C’est possible, et c’est pour cela que la communication doit être claire. On ne doit pas banaliser une maladie. En règle générale, ce n’est pas une maladie qui tue, dans 80% des cas, il n’y a pas des signes de gravité, et dans les 20% restants, c’est peut-être 5% qui auront besoin d’assistance respiratoire. Et on ne sait pas quel malade va évoluer vers ce stade. Donc il ne faut pas minimiser les mesures à prendre, c’est une maladie qui tue. Minimiser cette maladie serait une erreur grave et fatale. Il faut prendre les informations telles qu’elles sont, rassurer la population, ne pas être dans l’angoisse et la panique, parce qu’il n’y a pas de raison de s’angoisser ou de paniquer. Mais il ne faut pas prendre cette information pour un appel au laxisme, ce serait gravissime, on ne doit pas être négligeant. Il faut intensifier la surveillance.
Des acteurs de la santé ont dénoncé un certain laxisme de la part des autorités dans la gestion de cette épidémie, et également un manque de moyens, êtes-vous du même avis ?

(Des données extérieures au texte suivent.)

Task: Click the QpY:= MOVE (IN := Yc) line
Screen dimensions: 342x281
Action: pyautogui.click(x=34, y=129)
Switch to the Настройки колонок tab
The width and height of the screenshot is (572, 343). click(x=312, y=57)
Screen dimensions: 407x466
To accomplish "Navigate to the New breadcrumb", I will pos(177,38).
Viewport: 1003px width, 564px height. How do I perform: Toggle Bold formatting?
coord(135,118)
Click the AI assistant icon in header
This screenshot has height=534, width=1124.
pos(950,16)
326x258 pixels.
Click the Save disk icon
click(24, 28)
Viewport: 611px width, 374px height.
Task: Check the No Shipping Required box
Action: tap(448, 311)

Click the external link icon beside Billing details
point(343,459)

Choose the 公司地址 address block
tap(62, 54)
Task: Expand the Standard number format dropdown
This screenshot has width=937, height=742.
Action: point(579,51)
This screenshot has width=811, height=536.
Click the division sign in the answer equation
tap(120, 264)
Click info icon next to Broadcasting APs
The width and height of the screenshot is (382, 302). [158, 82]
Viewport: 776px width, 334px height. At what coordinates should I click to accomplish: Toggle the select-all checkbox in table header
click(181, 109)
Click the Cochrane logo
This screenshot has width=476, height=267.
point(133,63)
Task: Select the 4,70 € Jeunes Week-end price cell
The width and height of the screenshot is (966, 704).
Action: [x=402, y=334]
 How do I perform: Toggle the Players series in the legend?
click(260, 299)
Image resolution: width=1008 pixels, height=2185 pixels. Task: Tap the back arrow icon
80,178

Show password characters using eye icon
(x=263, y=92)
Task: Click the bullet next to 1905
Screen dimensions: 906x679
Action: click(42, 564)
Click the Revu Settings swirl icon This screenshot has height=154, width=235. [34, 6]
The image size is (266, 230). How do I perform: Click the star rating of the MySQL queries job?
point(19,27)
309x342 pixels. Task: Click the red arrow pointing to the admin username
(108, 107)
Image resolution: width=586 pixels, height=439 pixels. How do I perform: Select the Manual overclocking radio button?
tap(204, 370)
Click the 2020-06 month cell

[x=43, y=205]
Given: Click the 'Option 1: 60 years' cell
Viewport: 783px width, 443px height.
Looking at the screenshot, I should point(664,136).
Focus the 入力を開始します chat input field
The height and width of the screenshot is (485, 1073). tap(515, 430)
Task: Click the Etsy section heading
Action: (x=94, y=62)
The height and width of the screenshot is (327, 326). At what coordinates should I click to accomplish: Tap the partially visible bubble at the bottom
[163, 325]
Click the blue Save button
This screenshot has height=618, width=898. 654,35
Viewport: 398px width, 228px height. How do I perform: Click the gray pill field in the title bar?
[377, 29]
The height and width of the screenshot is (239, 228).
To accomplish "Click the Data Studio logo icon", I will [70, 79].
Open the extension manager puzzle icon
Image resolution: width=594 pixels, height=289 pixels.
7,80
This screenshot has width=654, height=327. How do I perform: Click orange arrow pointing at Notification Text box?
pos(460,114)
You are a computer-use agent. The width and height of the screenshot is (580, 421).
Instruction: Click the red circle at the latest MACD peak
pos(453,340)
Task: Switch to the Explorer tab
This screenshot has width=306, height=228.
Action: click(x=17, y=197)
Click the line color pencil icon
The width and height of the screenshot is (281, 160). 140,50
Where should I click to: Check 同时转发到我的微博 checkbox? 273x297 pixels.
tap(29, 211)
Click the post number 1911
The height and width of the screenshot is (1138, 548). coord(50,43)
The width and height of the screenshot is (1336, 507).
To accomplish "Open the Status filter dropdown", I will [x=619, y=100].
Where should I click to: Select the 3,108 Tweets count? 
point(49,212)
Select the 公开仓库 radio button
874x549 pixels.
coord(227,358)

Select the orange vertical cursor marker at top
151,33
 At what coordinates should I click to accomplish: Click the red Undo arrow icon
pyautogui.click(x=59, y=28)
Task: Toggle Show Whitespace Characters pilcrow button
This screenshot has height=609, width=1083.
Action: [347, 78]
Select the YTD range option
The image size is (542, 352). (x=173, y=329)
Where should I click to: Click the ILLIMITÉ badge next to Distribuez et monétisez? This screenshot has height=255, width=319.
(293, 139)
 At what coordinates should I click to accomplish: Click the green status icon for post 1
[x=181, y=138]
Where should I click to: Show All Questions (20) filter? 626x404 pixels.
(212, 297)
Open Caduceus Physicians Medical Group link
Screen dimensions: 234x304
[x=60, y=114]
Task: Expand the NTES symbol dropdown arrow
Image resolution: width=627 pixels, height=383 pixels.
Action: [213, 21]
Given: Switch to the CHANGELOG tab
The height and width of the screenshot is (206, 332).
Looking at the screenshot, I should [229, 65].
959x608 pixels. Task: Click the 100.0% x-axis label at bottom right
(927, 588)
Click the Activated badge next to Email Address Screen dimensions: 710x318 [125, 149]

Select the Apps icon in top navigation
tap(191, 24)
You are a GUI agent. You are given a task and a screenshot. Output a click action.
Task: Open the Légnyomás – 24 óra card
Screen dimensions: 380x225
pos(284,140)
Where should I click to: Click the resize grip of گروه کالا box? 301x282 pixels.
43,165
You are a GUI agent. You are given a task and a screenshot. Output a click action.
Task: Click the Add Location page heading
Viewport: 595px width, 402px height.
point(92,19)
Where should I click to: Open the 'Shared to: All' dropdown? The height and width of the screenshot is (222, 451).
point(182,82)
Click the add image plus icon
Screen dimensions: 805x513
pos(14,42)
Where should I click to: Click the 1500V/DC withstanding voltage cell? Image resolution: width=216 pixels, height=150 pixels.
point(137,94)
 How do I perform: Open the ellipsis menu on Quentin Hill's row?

Je suis au niveau de la prise en charge, je n’ai pas une vision globale de tout ce qui se passe. Mais pour moi, ici à l’hôpital Fann, il n’y a pas de laxisme. Parce que ce dont j’ai besoin pour travailler, je l’ai en quantité suffisante. Il y a une pénurie d’équipements de protection, mais nous en avons suffisamment, nous avons les désinfectants dont nous avons besoin, le ministère a recruté du personnel en plus pour notre service, nous avons la possibilité de d’étendre le centre de traitement, de 12 à 36 lits en moins d’une semaine, les machines de ventilation, qui coûtent excessivement cher, ont été commandées, et il y a d’autres projets sur lesquels on travaille. Donc en ce qui nous concerne, il n’y a pas de laxisme. Nous avons même commencé une formation des formateurs. Quoi qu’il en soit, il faut toujours améliorer, il y a toujours de petites choses à parfaire, mais nous avons l’essentiel. Tout est au point pour la prise en charge des patients.
Un conseil pour les populations ?
Je leur dis que s’il n’y a pas beaucoup de cas au Sénégal et s’il n’y a pas de transmission locale, on peut toujours être rassuré. Mais le fait d’être rassuré ne doit pas entrainer le laxisme en matière de précautions individuelles et collectives, comme dans les grands rassemblements. Si aujourd’hui on organise un événement qui va rassembler beaucoup de personnes, des gens qui viennent de France, d’Italie et d’ailleurs, cela peut créer une flambée. C’est maintenant qu’il faut se battre, et insister sur la prévention. C’est quand on a un cas qu’il faut tout faire pour que ça s’arrête là, et non se glorifier et relâcher les mesures préventives.